Democrats concede that Brooks was not conducting a “push poll” but say that the messages he was testing were filled with distortions and untruths.

Democratic pollster Mark Mellman, who was John Kerry’s pollster during the 2004 presidential campaign, said the lengthy list of questions appears to indicate that the survey was designed to test messages and “did not meet the definition of a push poll” – which is usually a much briefer call that isn’t a poll at all but a call made with the sole purpose of spreading negative information about a candidate.

But Mellman said he felt the RJC was testing messages that wouldn’t stand up to scrutiny and that he wouldn’t test as a pollster. “There’s a line between basically accurate and basically deceptive and they crossed that line,” Mellman said.

“I test messages, he’s testing lies,” said National Jewish Democratic Council executive director Ira Forman, who said that many of the reported questions start with a “grain of truth” but leave out important context or twist the meaning of certain facts. Forman said he would not detail the types of messages he tests.

Mik Moore, who as founder of the pro-Obama organization Jewsvote.org first publicized reports of the RJC poll, said that by the definition of experts the RJC survey was probably not a “push poll.” But he said the “effect of it was a push poll” because it ended up upsetting people and spreading negative information about Obama within the community.

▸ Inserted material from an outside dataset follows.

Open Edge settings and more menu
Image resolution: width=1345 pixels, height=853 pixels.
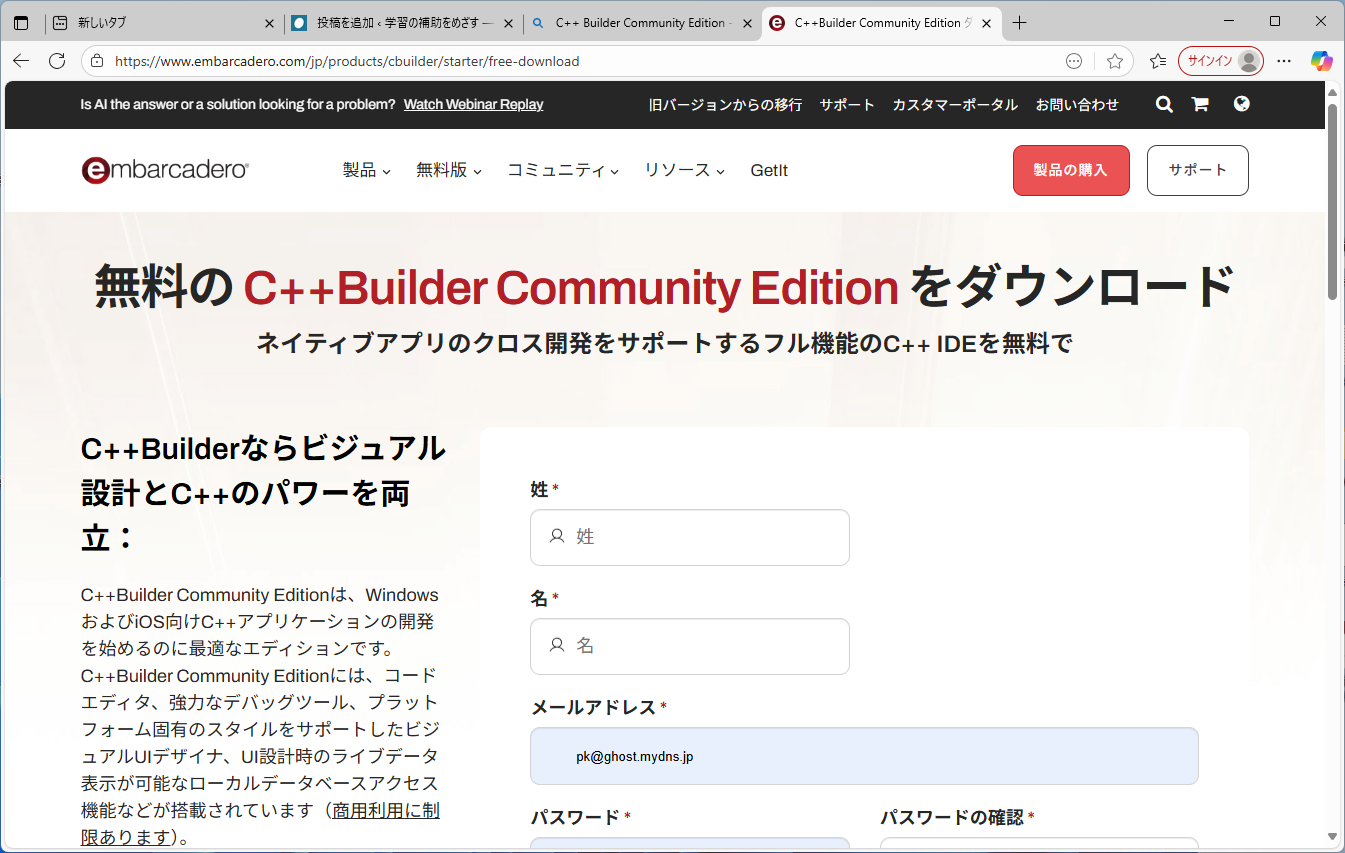tap(1284, 61)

But Republican pollster Neil Newhouse said he found the RJC questions “pretty standard in message testing surveys” because pollsters “tend not to give both sides of the story” in such cases. He said both parties do similar types of polls, and that as long as a statement can be defended as true if it shows up on the front page of the newspaper, it will be tested.

He added that the size of the RJC’s poll – 750 Jewish voters in Ohio, Florida, Michigan, Pennsylvania and New Jersey – was clear evidence that the RJC was not conducting a “push poll,” which usually goes to tens of thousands of voters.

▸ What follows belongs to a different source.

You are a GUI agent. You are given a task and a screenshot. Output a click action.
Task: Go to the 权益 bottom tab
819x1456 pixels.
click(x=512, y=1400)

Brooks denied “absolutely” and “categorically” that the poll asked any questions that accused Obama of being a Muslim or brought up the Islamic background of his family, or that there were any questions claiming that Obama was endorsed by the president of Iran or donated to the PLO, as some who were polled have claimed in media reports.

He also said that, contrary to reports of some of those surveyed, respondents were not told that Obama supported a “divided Jerusalem.” He said the actual question was: “Barack Obama once supported a united, undivided Jerusalem, but now says it’s ‘up to the parties’ which could mean a divided Jerusalem.”

Brooks confirmed that the survey included questions about Hamas leader Ahmed Yousef’s stated support of Obama, that “Jimmy Carter’s anti-Israel national security adviser” is a foreign policy adviser to Obama, and that the Democratic candidate was the member of the board of an organization which donated to a pro-Palestinian organization. He defended all those statements as accurate.

“The questions were designed to understand why the Jewish community continues to have a problem” with Barack Obama,” Brooks said.

Forman noted that the questions leave out important information, such as Hamas’ renouncement of the endorsement after Obama’s speech at the AIPAC policy conference, and that the “pro-Palestinian organization” is primarily devoted to social service work in Chicago.  Forman also said he didn’t believe Brooks’ denials about the content of the questions after speaking to people who were surveyed and claimed they heard such statements.